Wow ! I can think of at least 10 other ( better ) ways to support that box , and that isn't one of them , lol ! People like this are out there to amuse us when we move a ceiling tile , lol .


----------



## Southeast Power (Jan 18, 2009)

drumnut08 said:


> Wow ! I can think of at least 10 other ( better ) ways to support that box , and that isn't one of them , lol ! People like this are out there to amuse us when we move a ceiling tile , lol .


How about allthread touching the ceiling but not connected? :whistling2:


----------



## nervous (Nov 13, 2012)

:no::no:Classic!!


----------



## HARRY304E (Sep 15, 2010)

jrannis said:


> How about allthread touching the ceiling but not connected? :whistling2:


I've taken a few of those in the noggin...:laughing:


----------



## Southeast Power (Jan 18, 2009)

HARRY304E said:


> I've taken a few of those in the noggin...:laughing:


Thats funny, Here, we call our head a noggin.


----------



## HARRY304E (Sep 15, 2010)

nervous said:


> :no::no:Classic!!


Just too funny..:laughing:


----------



## Sparky J (May 17, 2011)

Come on we all know that they hung it that way to dampen the structural vibrations....


----------



## jimmy21 (Mar 31, 2012)

Shockdoc said:


> I guess it satisfies minimum code for mounting and securing.


I disagree. The all thread isn't stopping the box from moving in any direction.
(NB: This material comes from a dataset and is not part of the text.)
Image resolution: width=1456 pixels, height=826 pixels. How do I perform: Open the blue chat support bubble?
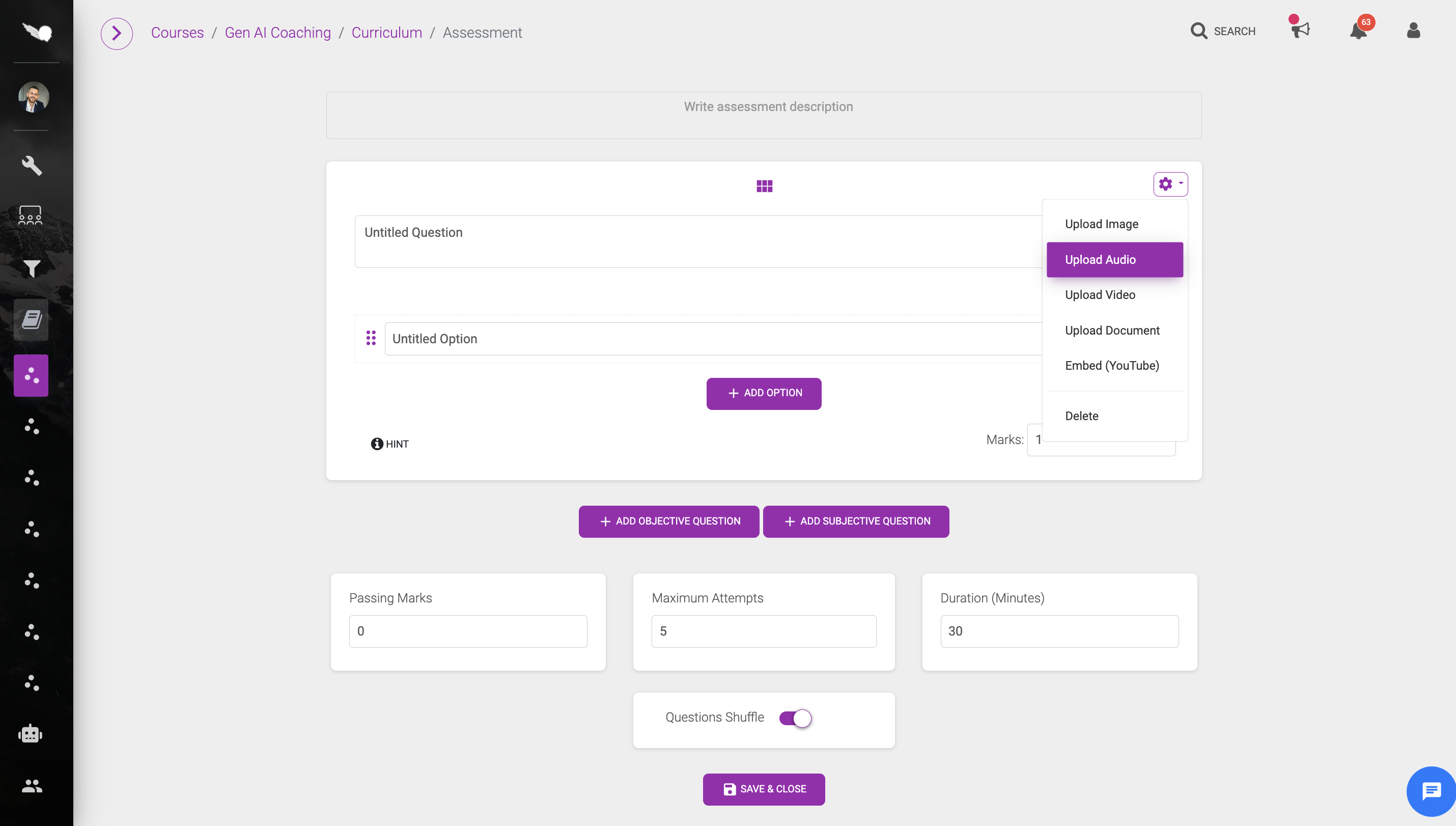coord(1431,790)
It's just being supported by the conduit


----------



## HARRY304E (Sep 15, 2010)

Sparky J said:


> Come on we all know that they hung it that way to dampen the structural vibrations....


Earth quake proof:laughing:


----------



## Sparky J (May 17, 2011)

HARRY304E said:


> Earth quake proof:laughing:


I have a buddy who's a mechanic some time ago I did work in his home and he was amazed that we don't bush this and grommet that like in cars. Finally I had to rationalize to him usually buildings don't move and flex as much as cars.
:thumbup:


----------



## 3xdad (Jan 25, 2011)

jrannis said:


> Thats funny, Here, we call our head a noggin.


That was funny as hell.


----------